South Africa and its neighbours need to be mindful of one important, significant factor and this is that Russian President Vladimir Putin is a moral-less compass swinging to capture and kill anything in his righteous-minded path – power grabbing, and corruption.  The tides of time remind us of such creatures of leadership, as they rise and fall, it’s the cascade that is always comparable to others of their ilk. 

Africa owes its loyalty to its liberators without doubt, but not its future.  The chords of dependence must be severed when the moral integrity of who you are dealing with places the future of your people under duress.

 It is a quote from American President Ford who said, “history and experience tell us that moral progress comes not in comfortable and complacent times, but out of trial and confusion”.  Ford inherited the presidency after the infamous “Watergate” scandal of Nixon and questioned his specific next steps.  Those specific steps that South Africa takes are where the moral interrogation must take place.  Can it endure or survive the scathing back-lash of the Western world, under its current economic impairment while the impact of Russian invasion is affecting the world's poorest? Can it justify the relationship to a questioning international arena without strain or intimidation? 

I have admired Pandor and her career for a long while; she has an impressive record of service and has been a six-time cabinet minister.  She is highly articulate, a primed intellectual and seasoned politician who is in command of the media.  Not much gets past her office.  Pandor commented last year on South Africa’s relations with the US and Russia.
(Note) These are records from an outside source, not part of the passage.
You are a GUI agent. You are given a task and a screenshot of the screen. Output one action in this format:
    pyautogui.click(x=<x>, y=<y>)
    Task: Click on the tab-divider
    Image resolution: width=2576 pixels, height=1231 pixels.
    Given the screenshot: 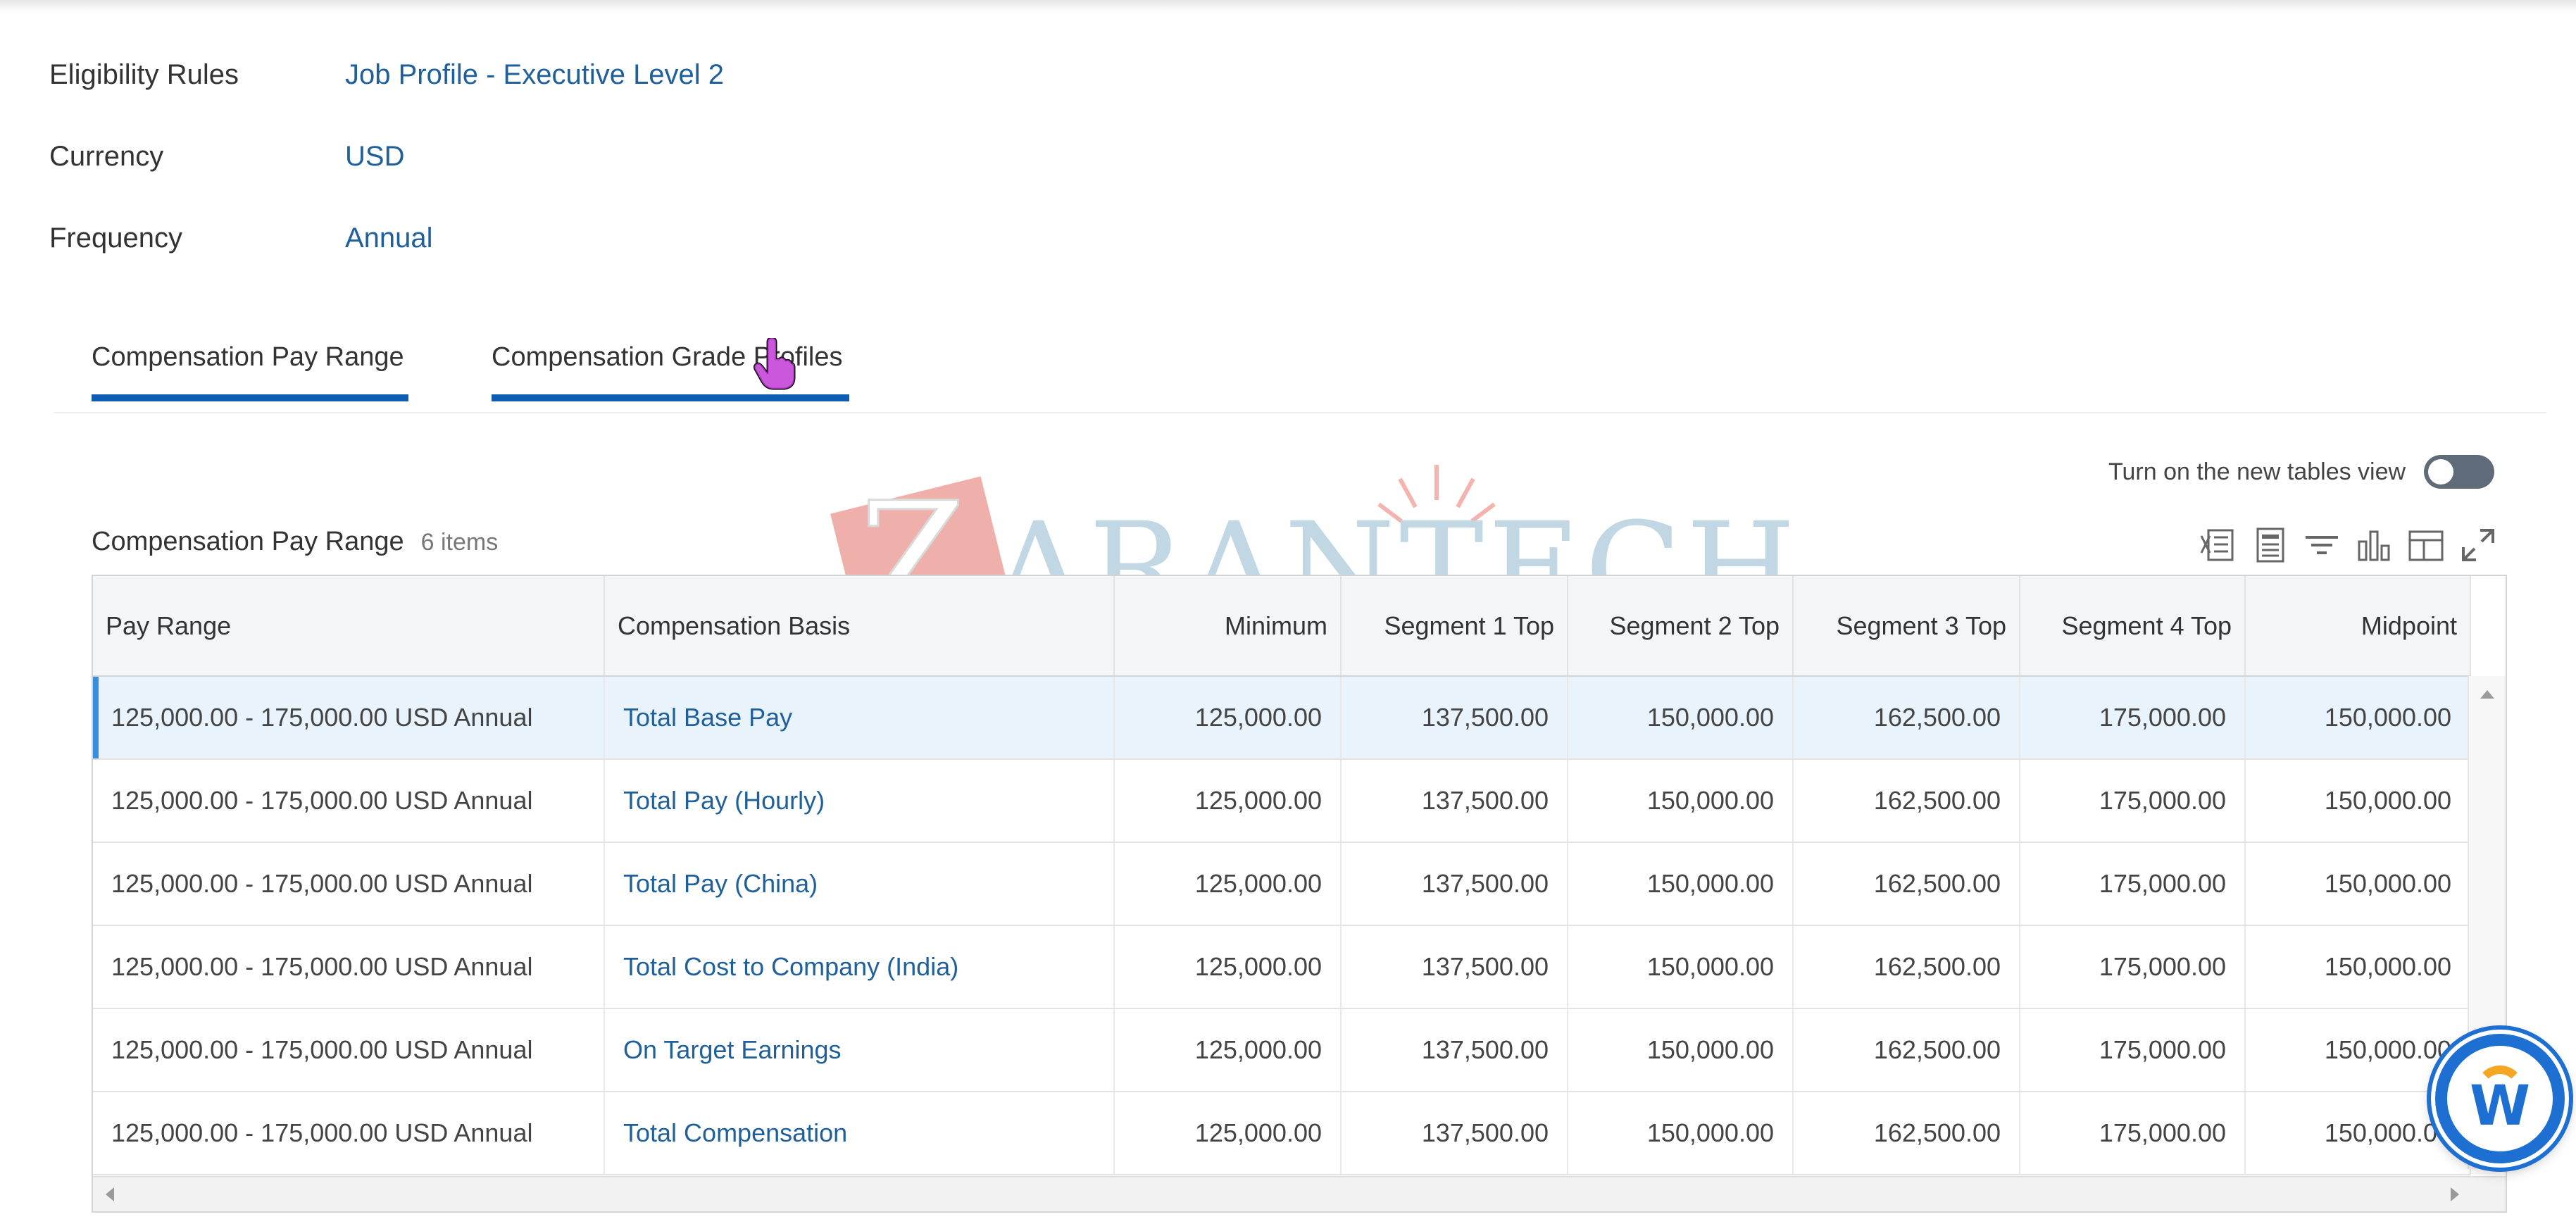 What is the action you would take?
    pyautogui.click(x=1300, y=413)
She mentions the tones of dialogue at an interview to quote: “The tone of South Africa’s rebuke of the United States is very different from the tone that we hear even with the Russian invasion of Ukraine. The principle may be the same but the tone of when the US went into Iraq, for instance, was extremely sharp and clear from South Africa, where it seems to be more muted with Ukraine-Russia”. 

Taken into context, Pandor refers to the way US conflict operations remain unquestioned; relates to the damage of its absence of accountability which it felt was not required yet the US demands from other lesser economic powers, and I suppose she imagines in her patriotism that she is defending southern Africa, and particularly her own country’s policy and stance.  Yet I offer a reminder of another famed author who said that “crime is contagious.  If the government becomes a law breaker it breeds contempt for law: it invites every man to become a law unto himself: it invites anarchy”.  Putin’s Russia cannot be condoned, and if you didn’t support the US in its invasions of Iraq then do not make the mistake of thinking that the arms of Lavrov that embrace you are not contaminated with the destruction of more than Ukrainian lives.  Human freedom is at stake, democracy is at stake, and South Africa’s position as an influencing nation will be challenged in this frosty scramble if our politicians' reasoning does not overcome their overwhelming reverence to historical ties.

 While the moral compass swings, and naval exercises become exhibitions, the ceremony exposes our insecurities. Janet Yellen will likely remind Pandor that her words will cost her country dearly.